**Excerpt provided:**
I just got through reading this entire thread.. unbelieveable how this guy asked a Q and it turn into this. it seems that alot of people on this forum get thier jollies from replying to threads and totally being a jerk, IMO to make themselves seem like they know what they are talking about or sound cute for your little "forum clicks". ..half of the people on here  are full of crap... probable have been in the woods less than my 9 yr old daughter.... Anyway, you guys try being more helpful and open minded, some of you quit showing off, quit being the amen corner for the other jerks, and youd make the forum a little more pleasant . might find that there'd be more Qs asked if they werent afraid of being bashed and made fun of or told they suck cause their from FL or some other state......


----------



## GaSongdog (Oct 15, 2007)

GROW UP


----------



## madrabbit (Oct 15, 2007)

If the GW set up something to meet you next week evidently he has found something and would want you or land owner to do something about it?!   I would think he/she would tell you over the phone if something minor was going on.  my neighbors had a run in with GW about 2 years ago, and I got wind of him coming onto our property and looking around a couple times. All this was before opening day of gun season.  Well I didn't want him walking up on me and messing up my hunt, so I called him up, andtold him that I owned the property he was looking around on, and I assured him that nothing was illegal was going on. I asked him to meet me one day and was going to walk the entire property with him, so he wouldnt have to worry about me.   He told me, If I wasn't doing anything wrong, then I wouldn't have to worry about him!  Told him sounds good, and He never came and checked me.  Too bad he's not over our area anymore, he was good one around here!  He actually gave me his home phone, pager, and cell, and if I ever needed him just give him a call.   I would think positive about this situation!!  He's just there to help, and could be a good friend in the long run!   Hope everything works out!!

[Coordinate data for items]
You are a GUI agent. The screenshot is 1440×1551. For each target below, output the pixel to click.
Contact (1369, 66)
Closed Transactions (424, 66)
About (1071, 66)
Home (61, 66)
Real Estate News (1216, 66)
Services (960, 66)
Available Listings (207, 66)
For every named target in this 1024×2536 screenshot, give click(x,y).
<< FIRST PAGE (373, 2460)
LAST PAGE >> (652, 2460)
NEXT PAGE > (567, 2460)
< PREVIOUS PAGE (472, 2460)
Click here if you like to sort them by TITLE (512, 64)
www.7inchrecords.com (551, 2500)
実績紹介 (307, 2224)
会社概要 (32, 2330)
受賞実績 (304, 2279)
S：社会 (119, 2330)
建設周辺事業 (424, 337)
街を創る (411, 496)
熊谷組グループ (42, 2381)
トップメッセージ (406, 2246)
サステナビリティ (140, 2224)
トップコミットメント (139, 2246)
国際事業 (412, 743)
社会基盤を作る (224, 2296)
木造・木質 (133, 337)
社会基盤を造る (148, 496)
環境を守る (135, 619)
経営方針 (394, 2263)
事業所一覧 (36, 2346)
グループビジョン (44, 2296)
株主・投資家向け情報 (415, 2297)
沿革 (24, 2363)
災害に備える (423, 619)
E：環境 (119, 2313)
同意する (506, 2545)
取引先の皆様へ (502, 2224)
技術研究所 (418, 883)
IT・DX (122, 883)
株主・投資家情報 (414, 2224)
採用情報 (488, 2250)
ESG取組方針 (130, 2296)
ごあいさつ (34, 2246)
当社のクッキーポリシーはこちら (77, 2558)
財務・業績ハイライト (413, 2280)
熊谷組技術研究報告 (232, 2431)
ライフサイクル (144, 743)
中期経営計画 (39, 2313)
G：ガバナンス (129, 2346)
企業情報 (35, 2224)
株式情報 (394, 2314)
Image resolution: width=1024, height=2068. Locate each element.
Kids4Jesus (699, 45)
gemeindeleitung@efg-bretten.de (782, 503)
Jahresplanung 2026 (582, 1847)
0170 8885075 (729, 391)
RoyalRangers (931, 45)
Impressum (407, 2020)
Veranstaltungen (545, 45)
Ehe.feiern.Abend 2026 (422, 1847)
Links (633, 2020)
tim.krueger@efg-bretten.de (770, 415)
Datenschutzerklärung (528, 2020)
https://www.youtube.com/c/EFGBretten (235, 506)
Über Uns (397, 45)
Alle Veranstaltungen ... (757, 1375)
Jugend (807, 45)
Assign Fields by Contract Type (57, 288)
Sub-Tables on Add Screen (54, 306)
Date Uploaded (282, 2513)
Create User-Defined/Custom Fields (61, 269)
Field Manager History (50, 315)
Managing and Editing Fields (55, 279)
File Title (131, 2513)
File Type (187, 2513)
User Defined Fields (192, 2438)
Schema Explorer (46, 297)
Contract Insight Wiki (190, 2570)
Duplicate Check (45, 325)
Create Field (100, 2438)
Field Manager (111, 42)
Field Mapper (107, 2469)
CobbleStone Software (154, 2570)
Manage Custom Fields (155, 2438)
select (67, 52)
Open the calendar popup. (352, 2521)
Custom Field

**Given instruction 1:** Decide whether each statement agrees with the forum thread, answering yes or no and quoting the deciding words: (a) GaSongdog's post is dated Oct 15, 2007; (b) in madrabbit's post, the GW came and checked madrabbit after the phone call; (c) the first post mentions a 9-year-old daughter.
**Given instruction 2:** Output the item coordinate rows as a numbered list, covering the stretch from the row containing "Home (61, 66)" through the row containing "Jugend (807, 45)", both included.

**Full answer 1:**
(a) Yes: "GaSongdog (Oct 15, 2007)"
(b) No: "He never came and checked me."
(c) Yes: "my 9 yr old daughter"

**Full answer 2:**
1. Home (61, 66)
2. Real Estate News (1216, 66)
3. Services (960, 66)
4. Available Listings (207, 66)
5. For every named target in this 1024×2536 screenshot, give click(x,y).
6. << FIRST PAGE (373, 2460)
7. LAST PAGE >> (652, 2460)
8. NEXT PAGE > (567, 2460)
9. < PREVIOUS PAGE (472, 2460)
10. Click here if you like to sort them by TITLE (512, 64)
11. www.7inchrecords.com (551, 2500)
12. 実績紹介 (307, 2224)
13. 会社概要 (32, 2330)
14. 受賞実績 (304, 2279)
15. S：社会 (119, 2330)
16. 建設周辺事業 (424, 337)
17. 街を創る (411, 496)
18. 熊谷組グループ (42, 2381)
19. トップメッセージ (406, 2246)
20. サステナビリティ (140, 2224)
21. トップコミットメント (139, 2246)
22. 国際事業 (412, 743)
23. 社会基盤を作る (224, 2296)
24. 木造・木質 (133, 337)
25. 社会基盤を造る (148, 496)
26. 環境を守る (135, 619)
27. 経営方針 (394, 2263)
28. 事業所一覧 (36, 2346)
29. グループビジョン (44, 2296)
30. 株主・投資家向け情報 (415, 2297)
31. 沿革 (24, 2363)
32. 災害に備える (423, 619)
33. E：環境 (119, 2313)
34. 同意する (506, 2545)
35. 取引先の皆様へ (502, 2224)
36. 技術研究所 (418, 883)
37. IT・DX (122, 883)
38. 株主・投資家情報 (414, 2224)
39. 採用情報 (488, 2250)
40. ESG取組方針 (130, 2296)
41. ごあいさつ (34, 2246)
42. 当社のクッキーポリシーはこちら (77, 2558)
43. 財務・業績ハイライト (413, 2280)
44. 熊谷組技術研究報告 (232, 2431)
45. ライフサイクル (144, 743)
46. 中期経営計画 (39, 2313)
47. G：ガバナンス (129, 2346)
48. 企業情報 (35, 2224)
49. 株式情報 (394, 2314)
50. Image resolution: width=1024, height=2068. Locate each element.
51. Kids4Jesus (699, 45)
52. gemeindeleitung@efg-bretten.de (782, 503)
53. Jahresplanung 2026 (582, 1847)
54. 0170 8885075 (729, 391)
55. RoyalRangers (931, 45)
56. Impressum (407, 2020)
57. Veranstaltungen (545, 45)
58. Ehe.feiern.Abend 2026 (422, 1847)
59. Links (633, 2020)
60. tim.krueger@efg-bretten.de (770, 415)
61. Datenschutzerklärung (528, 2020)
62. https://www.youtube.com/c/EFGBretten (235, 506)
63. Über Uns (397, 45)
64. Alle Veranstaltungen ... (757, 1375)
65. Jugend (807, 45)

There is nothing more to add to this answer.